→ **DATA TO USE**:
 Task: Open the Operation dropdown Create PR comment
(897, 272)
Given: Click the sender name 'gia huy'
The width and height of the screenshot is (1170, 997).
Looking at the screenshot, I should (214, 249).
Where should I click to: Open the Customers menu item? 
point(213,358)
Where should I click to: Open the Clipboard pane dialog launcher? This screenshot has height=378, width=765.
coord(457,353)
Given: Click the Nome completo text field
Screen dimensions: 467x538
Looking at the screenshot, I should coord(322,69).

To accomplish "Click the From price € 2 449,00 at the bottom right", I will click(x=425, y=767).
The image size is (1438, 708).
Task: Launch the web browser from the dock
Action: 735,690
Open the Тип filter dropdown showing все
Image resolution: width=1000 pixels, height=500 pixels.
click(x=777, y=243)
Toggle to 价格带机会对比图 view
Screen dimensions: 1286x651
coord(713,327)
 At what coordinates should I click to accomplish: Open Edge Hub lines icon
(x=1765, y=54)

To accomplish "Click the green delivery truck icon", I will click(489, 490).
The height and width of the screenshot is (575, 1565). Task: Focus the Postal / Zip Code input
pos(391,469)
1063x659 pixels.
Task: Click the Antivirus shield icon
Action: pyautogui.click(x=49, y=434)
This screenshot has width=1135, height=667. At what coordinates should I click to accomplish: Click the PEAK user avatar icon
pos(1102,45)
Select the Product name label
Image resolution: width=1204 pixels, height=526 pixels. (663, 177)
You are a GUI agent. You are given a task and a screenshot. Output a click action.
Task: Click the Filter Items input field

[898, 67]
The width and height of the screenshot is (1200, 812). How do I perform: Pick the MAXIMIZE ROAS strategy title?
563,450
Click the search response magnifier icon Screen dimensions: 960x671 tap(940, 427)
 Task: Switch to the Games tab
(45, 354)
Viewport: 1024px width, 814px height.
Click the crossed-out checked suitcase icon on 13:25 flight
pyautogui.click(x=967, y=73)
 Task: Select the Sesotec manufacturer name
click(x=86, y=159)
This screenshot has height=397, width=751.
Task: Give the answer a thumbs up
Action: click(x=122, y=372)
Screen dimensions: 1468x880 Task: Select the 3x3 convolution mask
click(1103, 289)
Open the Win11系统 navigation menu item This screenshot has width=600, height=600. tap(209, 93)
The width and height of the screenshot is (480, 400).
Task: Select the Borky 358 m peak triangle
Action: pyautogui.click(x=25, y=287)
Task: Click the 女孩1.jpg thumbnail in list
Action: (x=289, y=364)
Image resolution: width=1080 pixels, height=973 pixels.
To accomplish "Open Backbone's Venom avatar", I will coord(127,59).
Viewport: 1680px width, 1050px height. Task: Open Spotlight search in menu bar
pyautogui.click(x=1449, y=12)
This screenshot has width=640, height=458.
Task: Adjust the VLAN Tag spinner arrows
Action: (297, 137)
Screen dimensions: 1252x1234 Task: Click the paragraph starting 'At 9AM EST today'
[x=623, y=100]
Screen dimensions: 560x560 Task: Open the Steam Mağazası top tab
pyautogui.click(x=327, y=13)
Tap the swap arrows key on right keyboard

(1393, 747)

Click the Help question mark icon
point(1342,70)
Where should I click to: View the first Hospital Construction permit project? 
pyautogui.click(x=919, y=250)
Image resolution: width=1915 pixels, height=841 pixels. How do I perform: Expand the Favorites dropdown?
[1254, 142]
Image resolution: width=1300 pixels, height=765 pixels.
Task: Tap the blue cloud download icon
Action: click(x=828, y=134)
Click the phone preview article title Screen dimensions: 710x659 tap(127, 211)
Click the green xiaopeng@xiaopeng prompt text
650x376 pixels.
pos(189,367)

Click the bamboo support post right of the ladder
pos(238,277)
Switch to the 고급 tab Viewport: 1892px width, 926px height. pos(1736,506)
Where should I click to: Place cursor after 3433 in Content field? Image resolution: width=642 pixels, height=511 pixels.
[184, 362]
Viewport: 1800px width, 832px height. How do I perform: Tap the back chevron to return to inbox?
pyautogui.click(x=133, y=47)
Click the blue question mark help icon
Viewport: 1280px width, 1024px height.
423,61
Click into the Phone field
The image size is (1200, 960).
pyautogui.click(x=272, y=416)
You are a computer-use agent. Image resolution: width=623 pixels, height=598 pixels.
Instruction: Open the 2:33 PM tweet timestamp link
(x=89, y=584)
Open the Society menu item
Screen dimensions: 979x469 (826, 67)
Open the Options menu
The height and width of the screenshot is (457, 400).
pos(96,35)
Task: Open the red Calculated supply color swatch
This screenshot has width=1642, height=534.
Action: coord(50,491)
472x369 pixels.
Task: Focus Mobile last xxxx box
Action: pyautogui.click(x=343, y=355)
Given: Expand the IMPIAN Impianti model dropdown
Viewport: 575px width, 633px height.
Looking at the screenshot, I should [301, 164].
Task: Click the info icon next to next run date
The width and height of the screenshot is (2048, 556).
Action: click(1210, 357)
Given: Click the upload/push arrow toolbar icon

→ **EXERCISE DESCRIPTION**: Your task is to copy each line from the material above that includes the word "agent".

→ **RESPONSE TO THIS EXERCISE**:
You are a GUI agent. You are given a task and a screenshot. Output a click action.
You are a computer-use agent. Image resolution: width=623 pixels, height=598 pixels.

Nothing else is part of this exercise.